I took the back route in, along which a Squirrel thought it would be appropriate to wee on me, and then sit in the tree looking down on me all smug!

As I drew closer I was greeted with this sign in a cow field:






Although this was my first urban exploration, I proceeded. But took due care.

The first building I saw from this way in was the old Administration Building and (presumably) ajoining seminar rooms – indicated by the infamous sign further up the path:





The building is covered in Ivy and is inaccessible due to it being freshly boarded up:





I continued up the path and found myself amidst the CCTV and sensors – I didn’t realise the house was this close! I peeked in some of the labs but made my way away from this area. 

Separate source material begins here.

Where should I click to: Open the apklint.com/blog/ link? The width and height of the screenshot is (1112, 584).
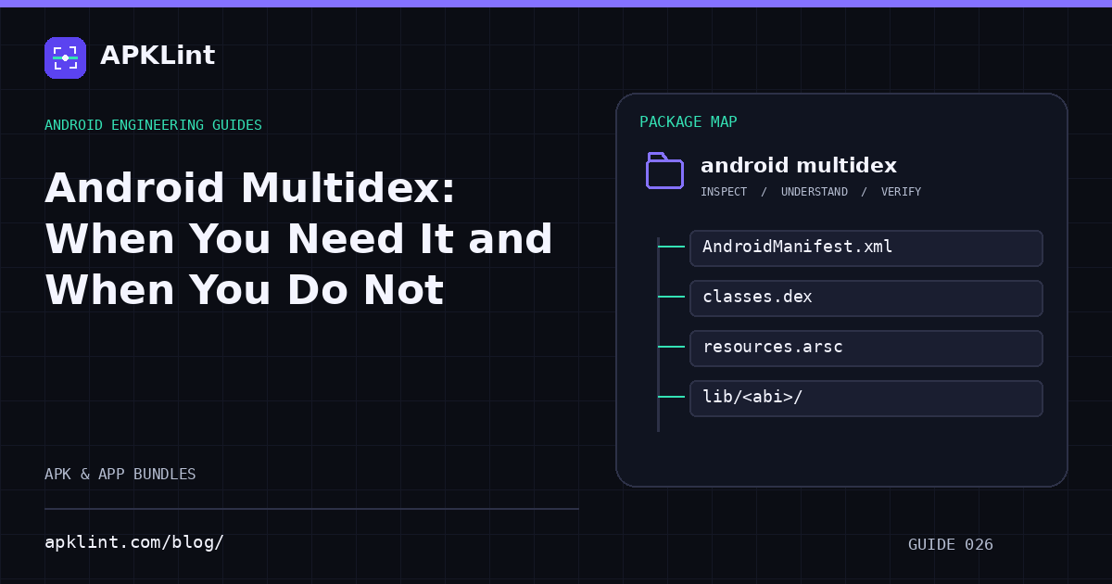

I turned to the left and found the small “street” of labs. All of these were inaccessible due to fresh boards. Vandals had clearly been around somewhat recently:





There wasn't much to be seen here due to all of the buildings being recently boarded up - presumably because of the asbestos.











Nice heavy duty on/off switches:





I turned to the bushes to the side and saw what looked like more labs and more accessible buildings across the field:





I ran over (not sure why). And first found a set of metal stairs leading up to a two-story lab. I got in through the window of the fire door which had been smashed – finally I was inside!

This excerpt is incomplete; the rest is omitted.